W piątek w Coventry Michael Jepsen Jensen wygrał z kompletem punktów. - Było dobrze - ocenił krótko. - Tor nie był łatwy. Bardzo ważne były pola startowe i wyjście spod taśmy. Ja na szczęście wychodziłem dobrze z każdego pola - wspominał Duńczyk. Teraz "MJJ" jest liderem klasyfikacji IMŚJ. - Jestem liderem, mam przewagę trzech punktów, ale tak naprawdę nie liczy się kto teraz prowadzi, będzie się liczył tylko zwycięzca cyklu - stwierdził Jepsen Jensen. - Oczywiście miło jest jednak być liderem - dodał.

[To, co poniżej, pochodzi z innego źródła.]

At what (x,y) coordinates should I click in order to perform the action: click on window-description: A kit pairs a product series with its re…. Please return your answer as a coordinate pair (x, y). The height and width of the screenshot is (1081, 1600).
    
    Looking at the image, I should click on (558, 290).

W sobotę gorzowska Stal podejmowała na własnym stadionie Włókniarz Częstochowa w zaległym meczu Enea Ekstraligi. - Oczywiście, odczuwałem zmęczenie po zawodach w Coventry, ale to nie ma znaczenia, trzeba jechać dalej - mówił po sobotnim pojedynku. Duńczyk w tym meczu zdobył osiem punktów, w jednym biegu dojeżdżając na końcu stawki. - Nie mam pojęcia co się stało. Wyjechałem spod taśmy i motocykl nagle przestał jechać. Spróbowałem go odpalić ponownie i jakby przez moment złapał moc, ale później znowu przestał jechać - oceniał Jepsen Jensen. - Osiem punktów to nie jest najgorszy wynik - dodał.

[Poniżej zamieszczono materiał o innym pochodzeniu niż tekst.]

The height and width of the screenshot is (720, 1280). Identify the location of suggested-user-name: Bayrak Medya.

W niedzielę zawodnik gorzowskiej Stali zaprezentował się nieco lepiej, ale ponownie jego maszyny nie spisywały się tak, jakby on sam tego chciał. - Po prostu miałem problemy z motocyklem - odparł. W spotkaniu z Betardem Spartą Jepsen Jensen zdobył dziesięć punktów. - Nie do końca jestem zadowolony ze swojego wyniku, aczkolwiek myślę, że powinienem być - mówił po meczu Duńczyk. - Tor był dobrze przygotowany, więc nie było żadnych problemów z jazdą - dodał.

W ostatniej kolejce Stal Gorzów udaje się na mecz do Torunia. Z jakim nastawieniem gorzowianie jadą do Grodu Kopernika? - Będzie dobrze - twierdzi Jepsen Jensen. Duńczyk to zawodnik, który do Gorzowa przyszedł właśnie z Torunia. - Na ten mecz bierzemy zupełnie inny sprzęt - zapowiedział. A czego można się spodziewać po ekipie "Aniołów" i MotoArenie? - W tym roku nie widziałem żadnego meczu z Torunia, więc nie wiem do końca jak tam jest, ale na pewno będzie dobrze - zakończył Michael Jepsen Jensen.